Las noticias de los últimos días, en torno a la
denuncia hecha pública de Thelma Fardín contra Juan Darthés por abuso sexual, han
despertado las manifestaciones principalmente de las mujeres, pero también de
muchos otros respecto a ser sujetos-víctimas de abuso. La institución eclesial,
de la cual por el ministerio público que ejerzo soy también representante, se
encuentra sumida en un escándalo de magnitud global a causa de los abusos
cometidos por sacerdotes y religiosos en las últimas décadas. Y en el
anonimato, en el seno familiar las más de las situaciones, pero también en la
vía pública, en las fiestas, en el trabajo, se producen continuos actos de
destrato, de maltrato, de discriminación y de todo tipo de abuso (de poder, de
confianza, ¡sexual!). Este verdadero “pecado del mundo” es un grito que llega
hasta el cielo. Nos tiene que llevar a responder como sociedad, y no solamente
a un sector de ella como es el colectivo feminista o tantos otros colectivos
víctimas de la violencia del poderoso. El abrazo protector hacia la víctima
tiene que ser de toda la sociedad. Pero no un abrazo que solamente consuele en
el afecto, que tilde de “pobrecita” a quién sufrió en carne propia la violencia
ajena. Tiene que ser un abrazo contenedor de vida y denunciador de muerte,
promotor de verdaderas transformaciones sociales (empezando por casa) y red de
contención y de justicia para quién tuvo la desgracia de ser abusado.

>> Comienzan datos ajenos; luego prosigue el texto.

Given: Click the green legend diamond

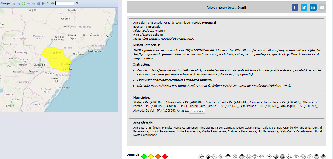Looking at the screenshot, I should pyautogui.click(x=144, y=157).
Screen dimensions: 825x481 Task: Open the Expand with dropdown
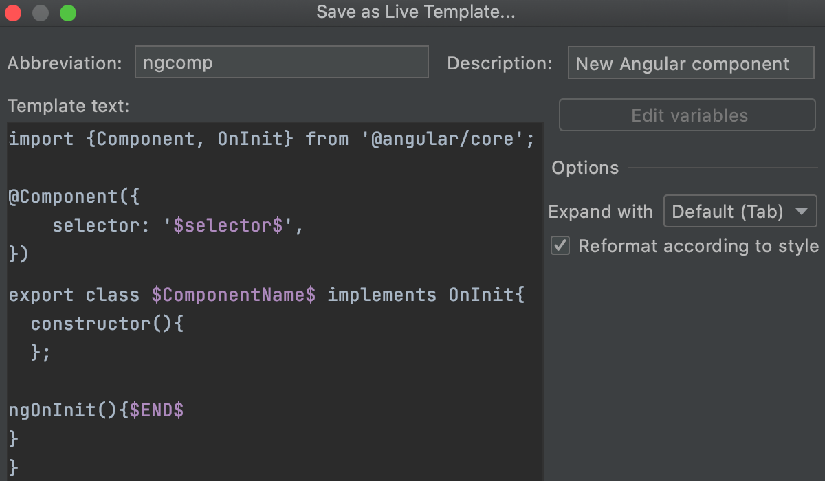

Jesús nos enseñó: “Si no se hacen como niños,
no entrarán en el Reino de Dios”. Ser niños… dejar de lado toda mentalidad de
dominio sobre otro, toda preocupación enfermiza sobre el ser y el tener, y
vivir en la libertad de saberse profundamente amado e inmensamente digno. Que en
este tiempo de Navidad podamos contemplar al Niño y en él descubrir al hombre, varón
y mujer, que estamos llamados a ser.